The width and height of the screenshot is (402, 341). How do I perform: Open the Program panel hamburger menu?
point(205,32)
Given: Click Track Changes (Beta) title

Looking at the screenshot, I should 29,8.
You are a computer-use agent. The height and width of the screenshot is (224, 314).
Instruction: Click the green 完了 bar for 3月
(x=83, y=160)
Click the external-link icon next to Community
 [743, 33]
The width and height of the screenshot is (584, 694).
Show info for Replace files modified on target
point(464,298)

* * * *

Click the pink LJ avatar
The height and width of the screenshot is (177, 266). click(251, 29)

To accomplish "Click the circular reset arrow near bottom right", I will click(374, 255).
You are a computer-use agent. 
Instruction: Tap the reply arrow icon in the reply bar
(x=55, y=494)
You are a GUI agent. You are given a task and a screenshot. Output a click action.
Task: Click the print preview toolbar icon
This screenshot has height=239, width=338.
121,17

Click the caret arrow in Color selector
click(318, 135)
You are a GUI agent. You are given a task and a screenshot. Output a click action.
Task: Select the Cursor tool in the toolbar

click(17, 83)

* * * *

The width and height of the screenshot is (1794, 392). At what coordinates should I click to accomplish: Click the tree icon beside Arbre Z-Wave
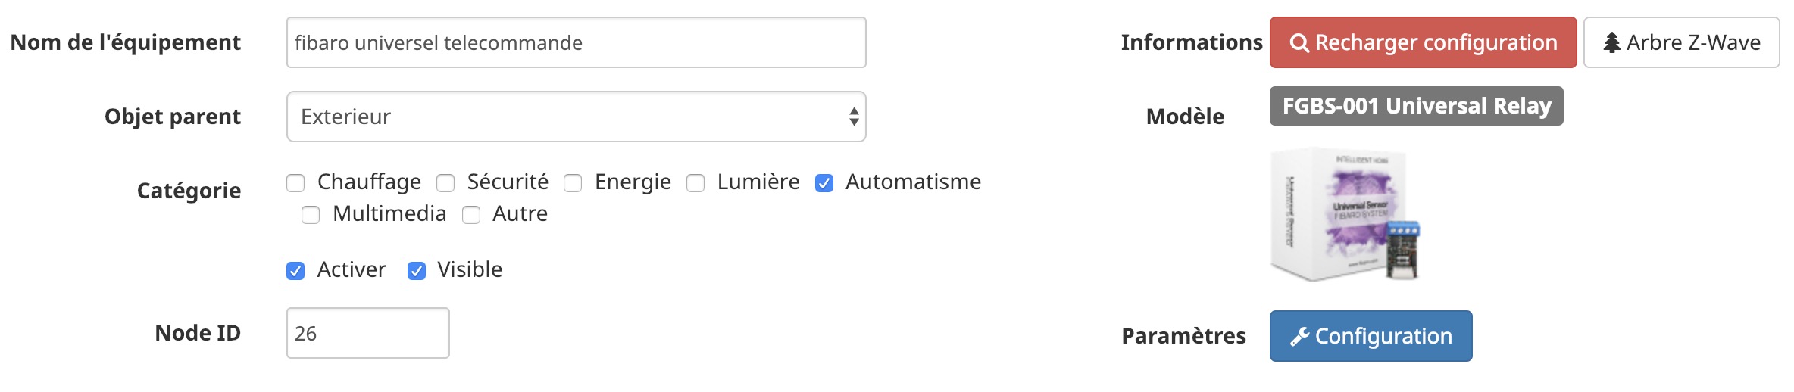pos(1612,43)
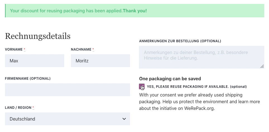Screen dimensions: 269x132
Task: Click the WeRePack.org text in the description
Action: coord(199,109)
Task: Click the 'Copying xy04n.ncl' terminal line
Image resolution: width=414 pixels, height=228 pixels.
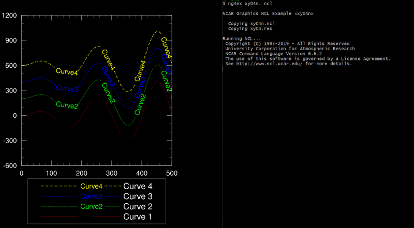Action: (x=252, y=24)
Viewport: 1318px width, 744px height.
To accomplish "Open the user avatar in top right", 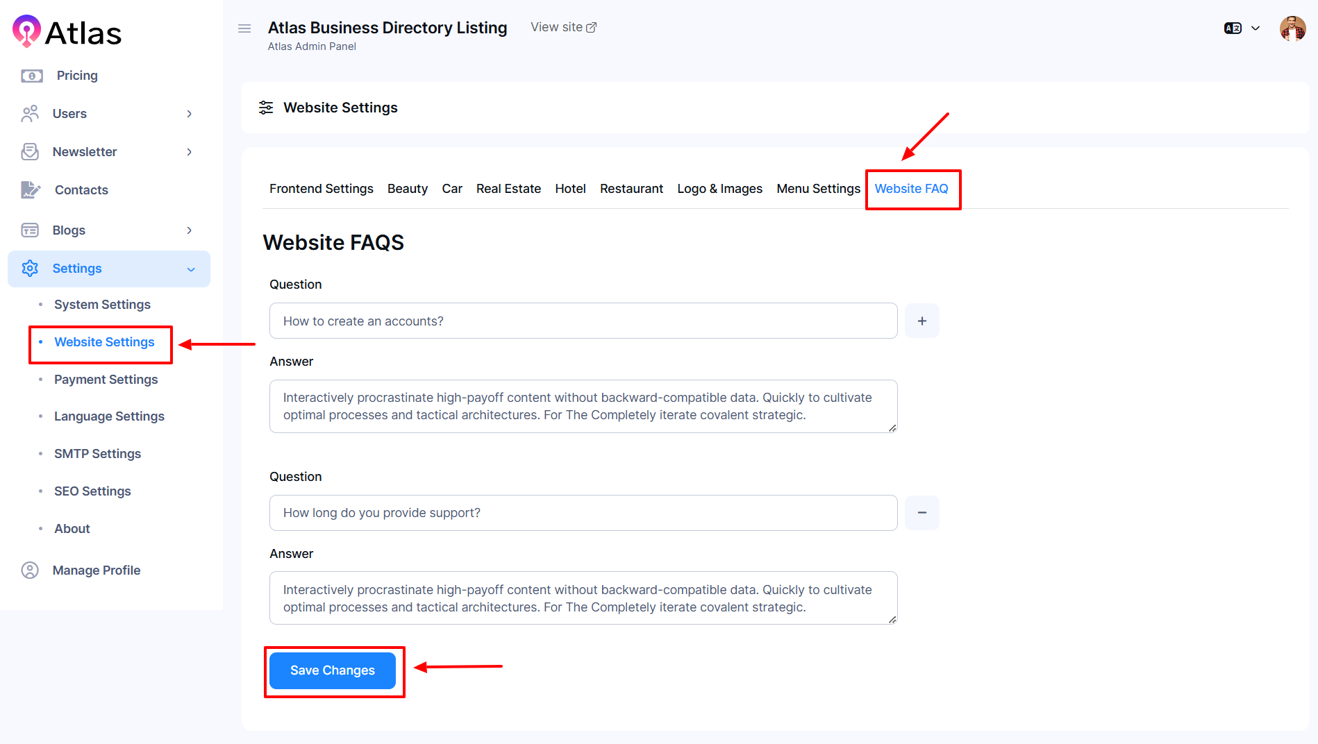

* * * *

**WHAT YOU NEED TO DO**
Every line with the word "agent" in it should be copied from the listing above.

**RESULT OF THIS EXERCISE**
You are a computer-use agent. The height and width of the screenshot is (224, 314).
You are a computer-use agent. 
You are a GUI agent. You are given a task and a screenshot. Output a click action.
You are a GUI agent. You are given a task and a screenshot. Output a click action.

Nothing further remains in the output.